# Authors

- Ikram Kohil, 2019115
- Johnatan Gao, 2013298

# Taint Analysis
In this lab, we will be implementing taint analysis to ensure that all data coming from the outside (user inputs) do not reach critical parts of the system.

# 1. Implementation and tests

In this first part we will implement the teint analysis algorithm called: Possibly Teinted Definitions. We will then test the implementation on four examples in the folder **part_1**.

## 1.1 Possibly Tainted Definitions

According to class notes, there are a couple of variables/concepts that we need to define in order to implement the conceptual algorithm.

$$
in\_taintedDefs: V → \Rho(DEFS)
$$
$$
out\_taintedDefs: V → \Rho(DEFS)
$$

In this statement:

- V: This typically represents a set or type of variables within the context of a programming language or a system. Variables can be anything from integers, strings, objects, etc., depending on the language or system under consideration.
- P(DEFS): P represents the power set, which is the set of all subsets of a given set. DEFS is a set of definitions. So, P(DEFS) would be the power set of the set of definitions. In this context, it suggests that for each variable in V, there is a set of definitions (DEFS) associated with it, and in_taintedDefs maps each variable in V to a subset of its associated definitions.

$$
in\_taintedDefs(v) = \bigcup_{p \in preds(node)} out\_taintedDefs(p)
$$

This equation defines the behavior of the in_taintedDefs function. It states that the in_taintedDefs for a variable v is the union (⋃) of the out_taintedDefs for all predecessors (preds(node)) of a given node. In other words, to compute the in_taintedDefs for a variable at a particular node, you take the union of the out_taintedDefs for all nodes that flow into that node.

$$
tainted\_GEN[node] = 
\left\{
  \begin{array}{ll}
    \ {d_i \in defs[node]  | \exists(d_j, r_k) \in defRefChains | (r_k \in refs[node]), (d_j \in in\_tainted[node])} &\text{ if } (node \in EXPR)\ \\

    \ {d_i \in defs[node]} & \text{ if } (node \in SOURCES) \\

    \emptyset & \text{ if } (node \in FILTERS) \\
    
    \emptyset & \text{ if } (node \in SAFESET)
  \end{array}
\right.
$$

In this statement, we are trying to populate our GEN array. For each node in our CFG, we check for four conditions:
- If the node is part of the FILTERS set, then the tainted_gen for this node is empty
- If the node is part of the SAFESET set, then the tainted_gen for this node is empty as well
- If the node is part of the SOURCES set, then the tainted_gen for this node is the definition for this node
- If the node is part of the EXPR set (in other words, is an expression), then we will:
  - Take the defintion for this node, if it exists
  - Take the definition/reference pair for this node, if it exists
  - Create a pair of (reference, definition), if the reference is part of our reference set and definition is part of the in_tainted set for this node
  
In other words, 
1. Check if node is a definition: First, determine if the current node is a definition.

2. If the node is a definition and the right side is a source: If the node is indeed a definition, and its right side is a source, then mark the definition as tainted.
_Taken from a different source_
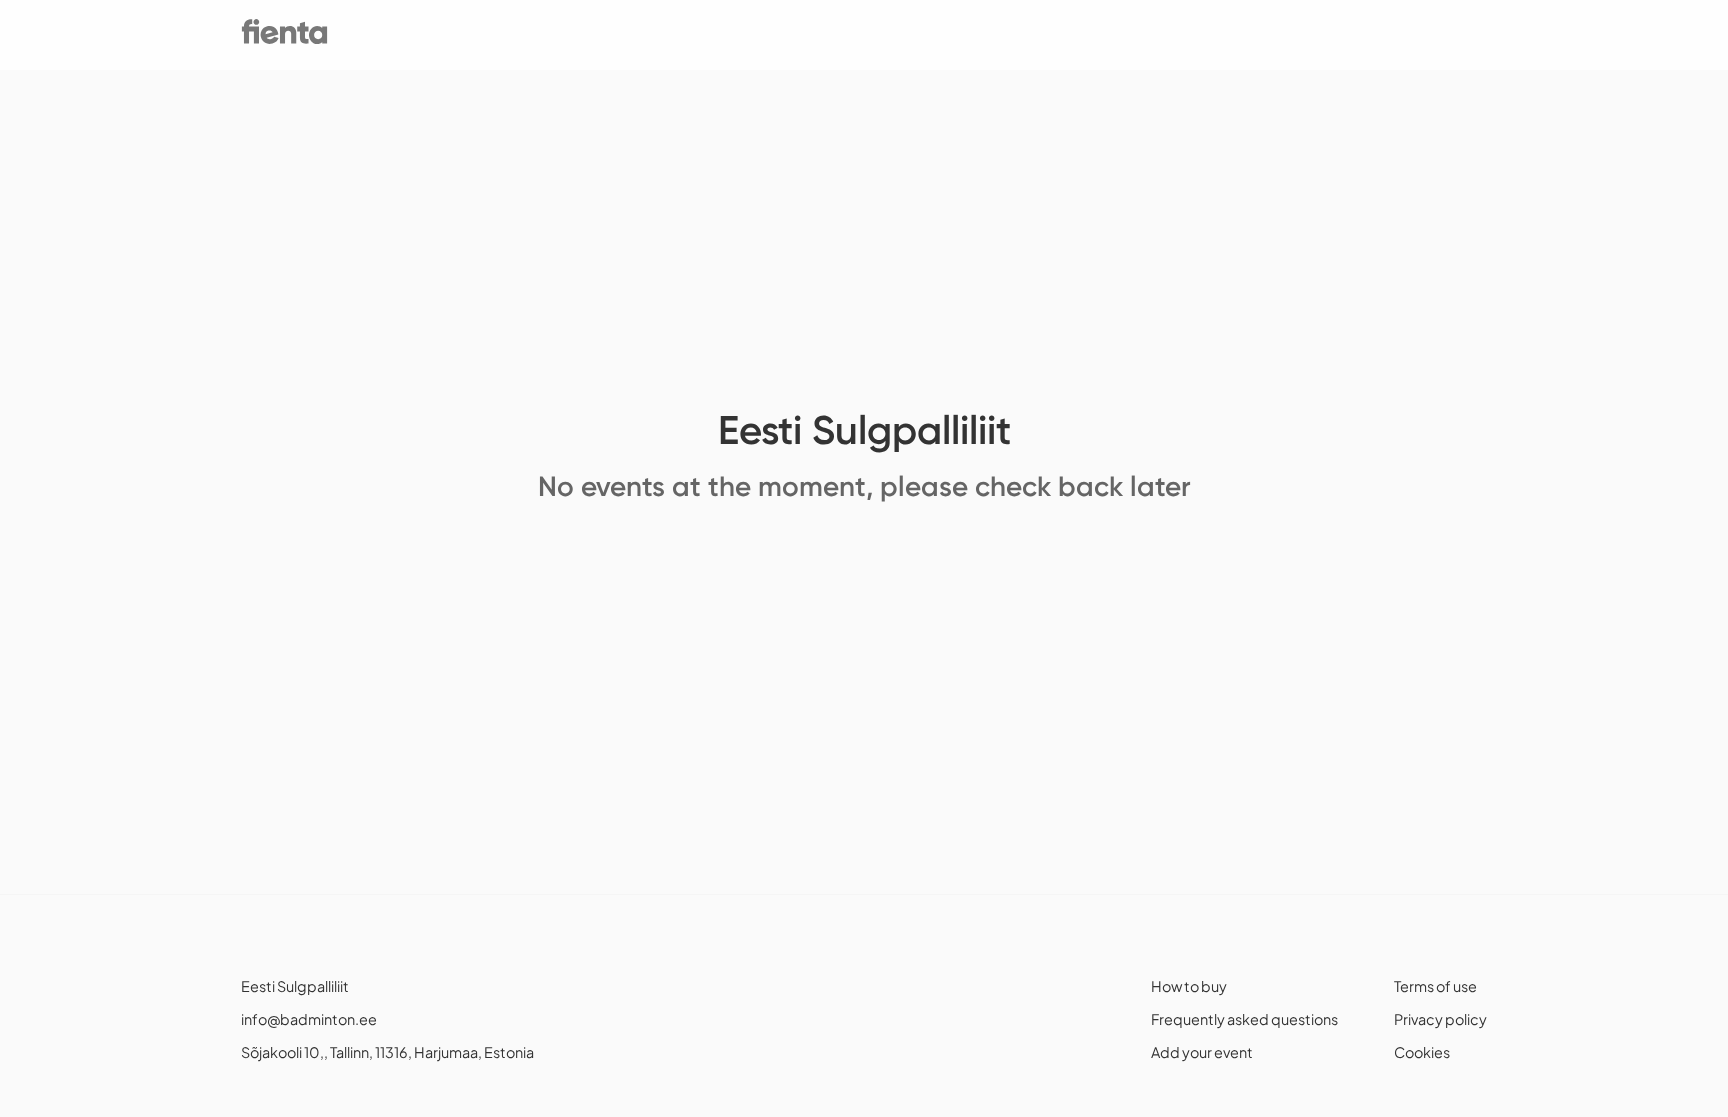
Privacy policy (1440, 1019)
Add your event (1202, 1052)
This means that the definition corresponds to a value that is considered tainted or untrusted.

3. If the node is a definition and it corresponds to a filter or safe: If the node is a definition but corresponds to a filter or safe, then no action is taken. This implies that the definition is associated with a value that is considered safe or filtered, so it doesn't need further processing.
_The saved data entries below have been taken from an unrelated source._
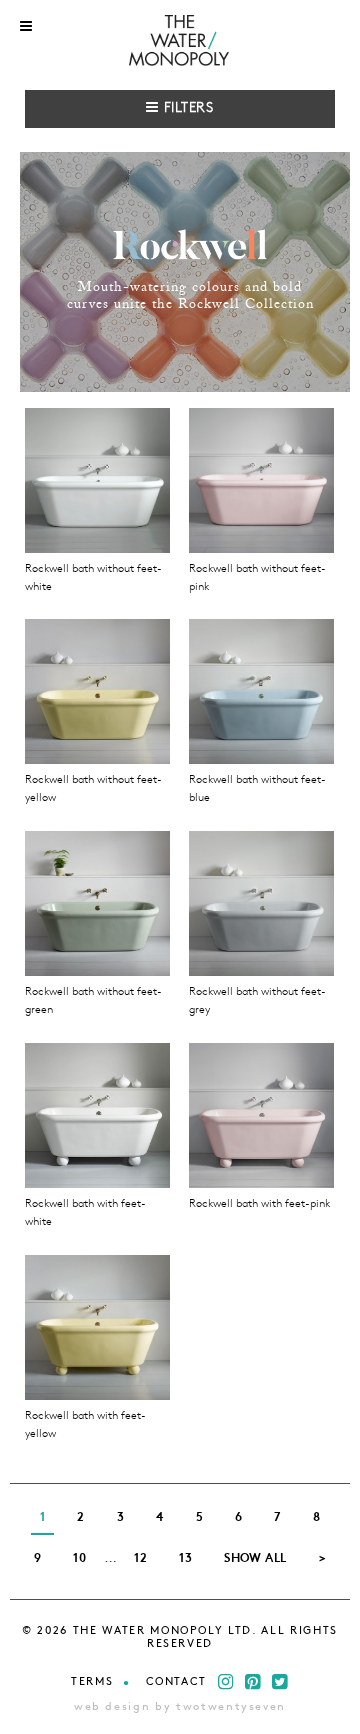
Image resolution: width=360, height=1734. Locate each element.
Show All (255, 1559)
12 (140, 1559)
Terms (92, 1682)
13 (185, 1559)
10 (79, 1559)
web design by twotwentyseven (180, 1707)
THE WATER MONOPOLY (180, 42)
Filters (186, 108)
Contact (177, 1682)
4. If the node is a definition and the right side is an expression: If the node is a definition and its right side is an expression, further investigation is needed.
Check if any references in the expression are tainted: Examine all references in the expression associated with the definition. If any of these references are tainted (i.e., marked as untrusted), then the definition is also considered tainted.

$$
tainted\_KILL[node] = {d_k | (var(d_k) = var(d_m)) ^ (d_m \in defs[node] )}
$$

In this statement, we are trying to populate the kill set. Essentially, everytime we detect a definition OR a redefinition, we must add it to our tainted_kill set for this particular node.